====== Recorded data
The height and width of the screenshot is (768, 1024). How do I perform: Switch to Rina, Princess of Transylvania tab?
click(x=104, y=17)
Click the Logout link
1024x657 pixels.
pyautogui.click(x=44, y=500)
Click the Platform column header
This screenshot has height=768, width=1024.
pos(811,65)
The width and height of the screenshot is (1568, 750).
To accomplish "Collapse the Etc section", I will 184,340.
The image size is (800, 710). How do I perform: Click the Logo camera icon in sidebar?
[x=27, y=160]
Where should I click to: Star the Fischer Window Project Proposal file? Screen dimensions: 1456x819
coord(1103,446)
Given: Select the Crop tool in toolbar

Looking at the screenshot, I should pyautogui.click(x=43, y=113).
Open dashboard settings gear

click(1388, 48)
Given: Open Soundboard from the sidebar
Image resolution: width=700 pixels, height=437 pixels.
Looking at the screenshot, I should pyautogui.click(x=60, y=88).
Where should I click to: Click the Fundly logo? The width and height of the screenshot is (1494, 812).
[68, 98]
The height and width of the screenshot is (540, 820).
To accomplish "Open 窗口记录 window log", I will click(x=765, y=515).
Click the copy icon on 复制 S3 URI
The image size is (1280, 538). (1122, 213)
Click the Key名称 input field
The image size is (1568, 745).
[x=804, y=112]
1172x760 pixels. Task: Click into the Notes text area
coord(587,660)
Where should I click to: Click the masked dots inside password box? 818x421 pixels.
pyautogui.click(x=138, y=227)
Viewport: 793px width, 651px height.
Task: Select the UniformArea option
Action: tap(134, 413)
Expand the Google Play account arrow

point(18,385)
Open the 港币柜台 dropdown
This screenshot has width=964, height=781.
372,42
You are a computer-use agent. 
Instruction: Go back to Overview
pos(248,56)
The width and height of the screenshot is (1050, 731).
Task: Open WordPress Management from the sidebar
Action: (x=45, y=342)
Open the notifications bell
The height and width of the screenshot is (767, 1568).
============
Can you pull every line of the records above out verbatim, leaving each one unchanged and in its original order?

The height and width of the screenshot is (768, 1024). How do I perform: Switch to Rina, Princess of Transylvania tab?
click(x=104, y=17)
Click the Logout link
1024x657 pixels.
pyautogui.click(x=44, y=500)
Click the Platform column header
This screenshot has height=768, width=1024.
pos(811,65)
The width and height of the screenshot is (1568, 750).
To accomplish "Collapse the Etc section", I will 184,340.
The image size is (800, 710). How do I perform: Click the Logo camera icon in sidebar?
[x=27, y=160]
Where should I click to: Star the Fischer Window Project Proposal file? Screen dimensions: 1456x819
coord(1103,446)
Given: Select the Crop tool in toolbar

Looking at the screenshot, I should pyautogui.click(x=43, y=113).
Open dashboard settings gear

click(1388, 48)
Given: Open Soundboard from the sidebar
Image resolution: width=700 pixels, height=437 pixels.
Looking at the screenshot, I should pyautogui.click(x=60, y=88).
Where should I click to: Click the Fundly logo? The width and height of the screenshot is (1494, 812).
[68, 98]
The height and width of the screenshot is (540, 820).
To accomplish "Open 窗口记录 window log", I will click(x=765, y=515).
Click the copy icon on 复制 S3 URI
The image size is (1280, 538). (1122, 213)
Click the Key名称 input field
The image size is (1568, 745).
[x=804, y=112]
1172x760 pixels. Task: Click into the Notes text area
coord(587,660)
Where should I click to: Click the masked dots inside password box? 818x421 pixels.
pyautogui.click(x=138, y=227)
Viewport: 793px width, 651px height.
Task: Select the UniformArea option
Action: tap(134, 413)
Expand the Google Play account arrow

point(18,385)
Open the 港币柜台 dropdown
This screenshot has width=964, height=781.
372,42
You are a computer-use agent. 
Instruction: Go back to Overview
pos(248,56)
The width and height of the screenshot is (1050, 731).
Task: Open WordPress Management from the sidebar
Action: (x=45, y=342)
Open the notifications bell
The height and width of the screenshot is (767, 1568).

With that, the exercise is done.